**Task instructions**
Reproduce the whole forum thread on finding dog trainers near Watertown, New York, word for word.

# Document excerpt start

# Trainers Watertown NY - Canada?



## Mrs.K (Jul 14, 2009)

I was thinking to look over the Canadian borer to look for a group of people or training. Does anyone know how I can go about this? I have no idea what's the behind the border, what's close and whats not. I've been googling Schutzhund Clubs in Canada but the distances are the same as in NY. Does anyone know about private groups etc. 
Good obedience trainers that are not "pet oriented"? 

Thanks in advance


----------



## wolfstraum (May 2, 2003)

how far are you from Buffalo??? Marcus Hampton works privately with people, and there is a small club in Buffalo...owner of property where club meets is from Czech...

Lee


----------



## Mrs.K (Jul 14, 2009)

Buffalo is about +/- four hours away from Watertown. 

If it is worth it, I am willed to drive. But I'm not driving for five minutes of training. I will no longer do that. It's not economical. If I put that much money into training and that includes gas, than I want to get something out of it.


----------



## coldpaws (Sep 5, 2012)

I live near Potsdam and am finding training opportunities very limited in the area. So far I have found the Syracuse Working Dog Club. Not sure how active they are, but they have a FB page with info. I have talked with club member Ben Alanson and he is a certified French Ring decoy and gives private lessons. Also, Dottie's Dog School in Syracuse has obedience for both pet and competition- the instructors there seem to be very accomplished, although i have not spoken to any of them or observed any classes. The Watertown Kennel Club has obedience and agility classes. Finally, there are MANY dog trainers in Ottawa, although I am sure the quality varies. I am going to try and check out Ottawa Dog Sports before my pup arrives. If you find any good trainers or clubs in this are please post them! Mirabel Schutzhund is closer to Potsdam than Watertown, but if the Syracuse club doesn't work out I will try to watch some training there. Missed Ivan Balabanov's seminar ther last week due to my daughter coming home from college- maybe there will be a repat next year. If you find any good trainers or clubs in this area please post them!

# Document excerpt end
# Entries start

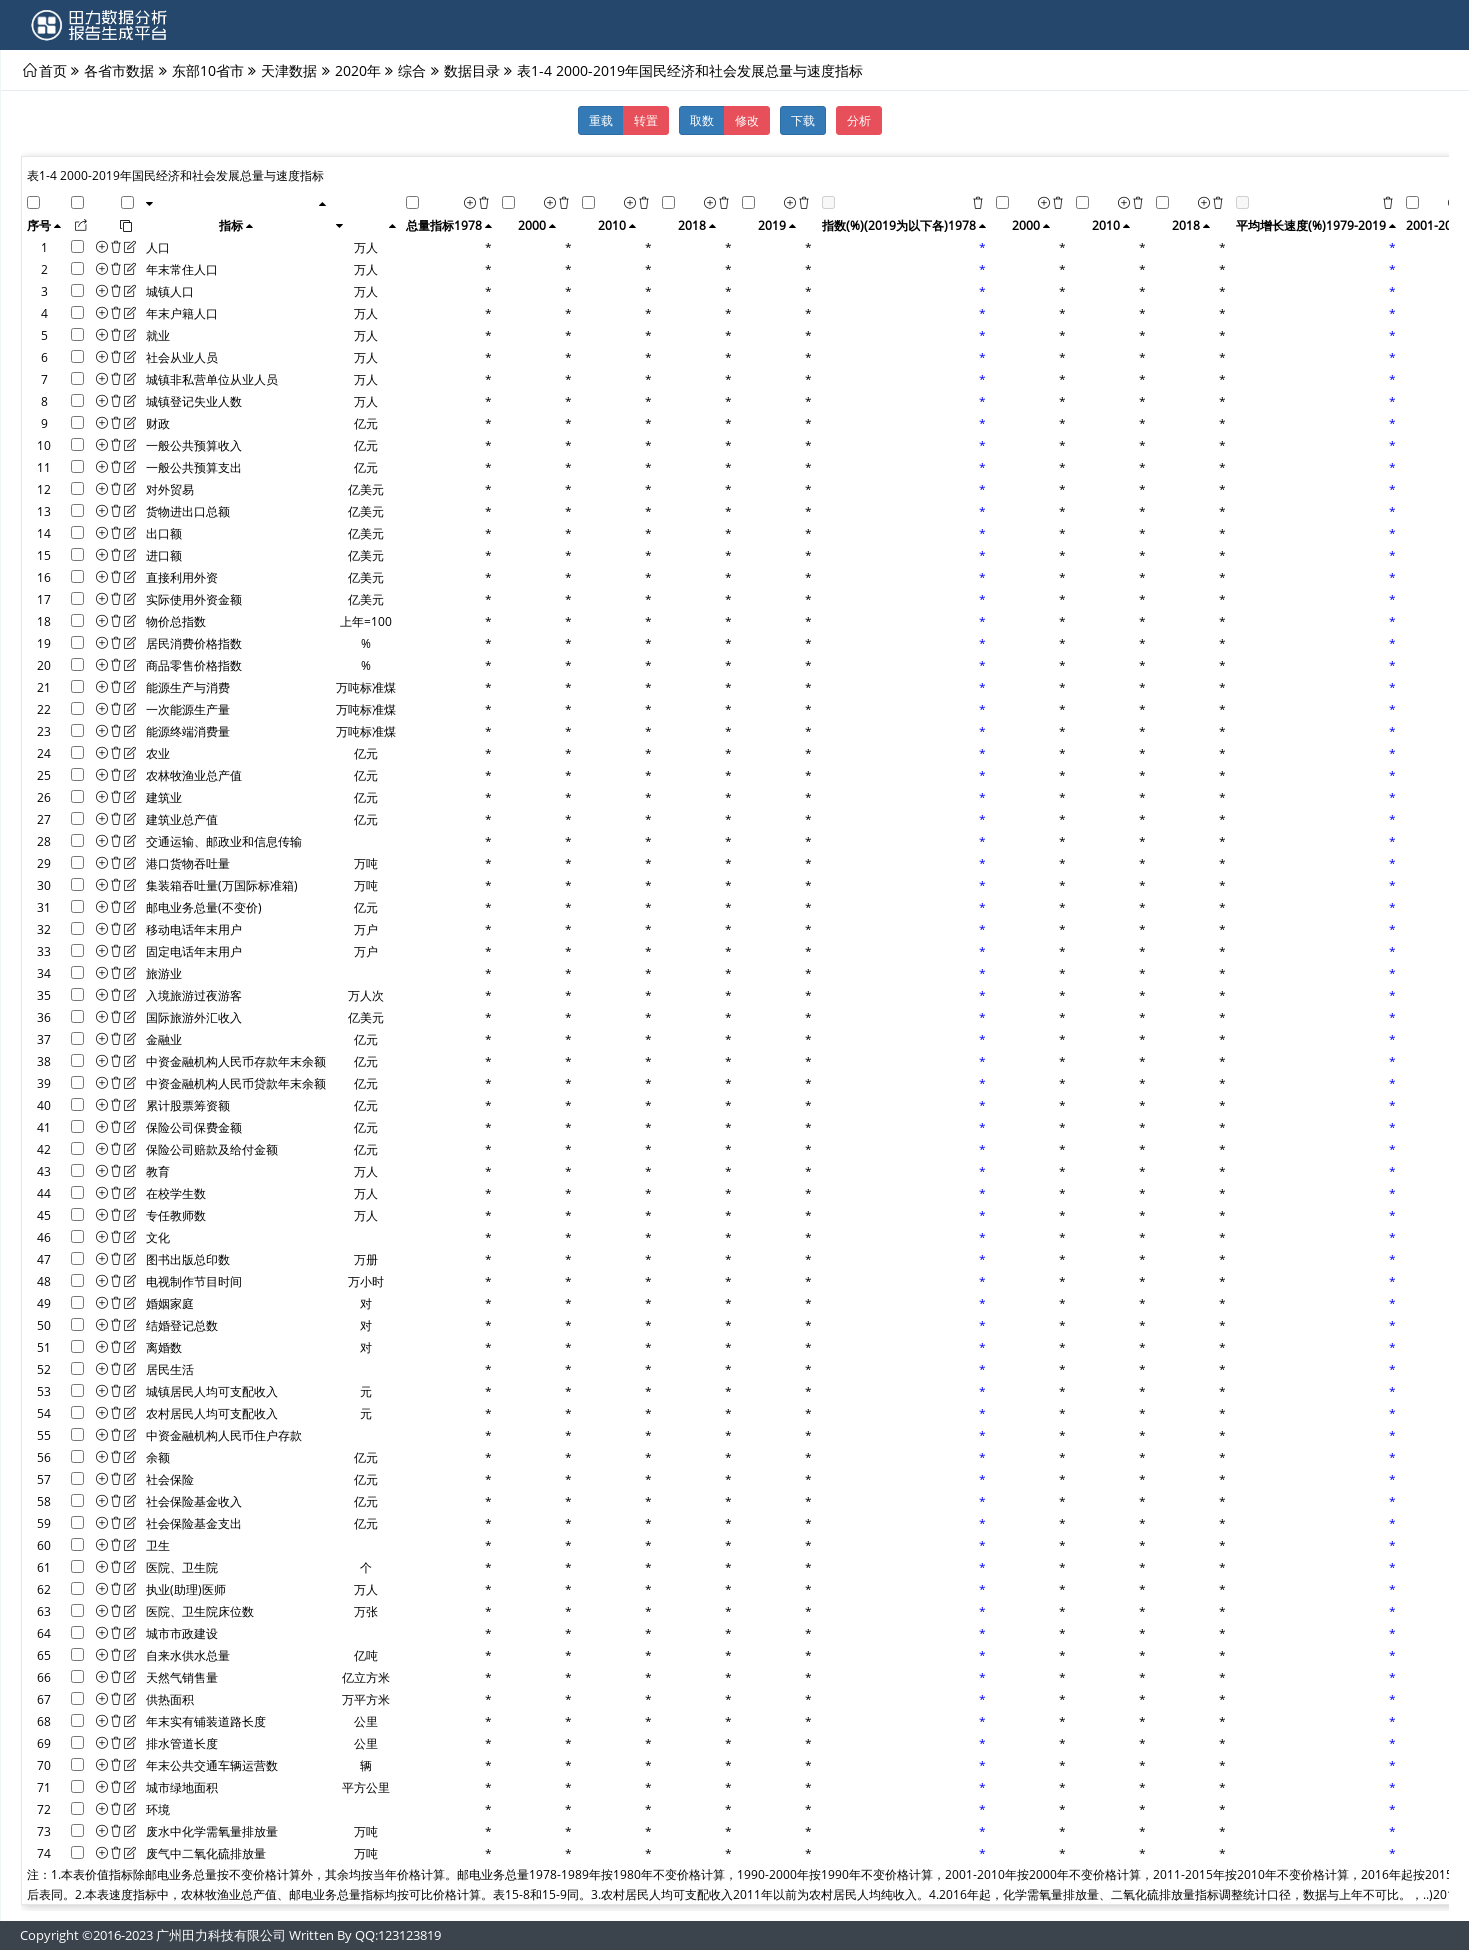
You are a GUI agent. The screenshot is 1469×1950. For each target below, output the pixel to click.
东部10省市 (208, 70)
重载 (601, 120)
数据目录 (472, 70)
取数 (702, 120)
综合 (412, 70)
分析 (859, 120)
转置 (646, 120)
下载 (803, 120)
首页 (53, 70)
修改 (747, 120)
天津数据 (289, 70)
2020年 (358, 70)
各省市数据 (119, 70)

# Entries end

**Expected output**
# Trainers Watertown NY - Canada?



## Mrs.K (Jul 14, 2009)

I was thinking to look over the Canadian borer to look for a group of people or training. Does anyone know how I can go about this? I have no idea what's the behind the border, what's close and whats not. I've been googling Schutzhund Clubs in Canada but the distances are the same as in NY. Does anyone know about private groups etc. 
Good obedience trainers that are not "pet oriented"? 

Thanks in advance


----------



## wolfstraum (May 2, 2003)

how far are you from Buffalo??? Marcus Hampton works privately with people, and there is a small club in Buffalo...owner of property where club meets is from Czech...

Lee


----------



## Mrs.K (Jul 14, 2009)

Buffalo is about +/- four hours away from Watertown. 

If it is worth it, I am willed to drive. But I'm not driving for five minutes of training. I will no longer do that. It's not economical. If I put that much money into training and that includes gas, than I want to get something out of it.


----------



## coldpaws (Sep 5, 2012)

I live near Potsdam and am finding training opportunities very limited in the area. So far I have found the Syracuse Working Dog Club. Not sure how active they are, but they have a FB page with info. I have talked with club member Ben Alanson and he is a certified French Ring decoy and gives private lessons. Also, Dottie's Dog School in Syracuse has obedience for both pet and competition- the instructors there seem to be very accomplished, although i have not spoken to any of them or observed any classes. The Watertown Kennel Club has obedience and agility classes. Finally, there are MANY dog trainers in Ottawa, although I am sure the quality varies. I am going to try and check out Ottawa Dog Sports before my pup arrives. If you find any good trainers or clubs in this are please post them! Mirabel Schutzhund is closer to Potsdam than Watertown, but if the Syracuse club doesn't work out I will try to watch some training there. Missed Ivan Balabanov's seminar ther last week due to my daughter coming home from college- maybe there will be a repat next year. If you find any good trainers or clubs in this area please post them!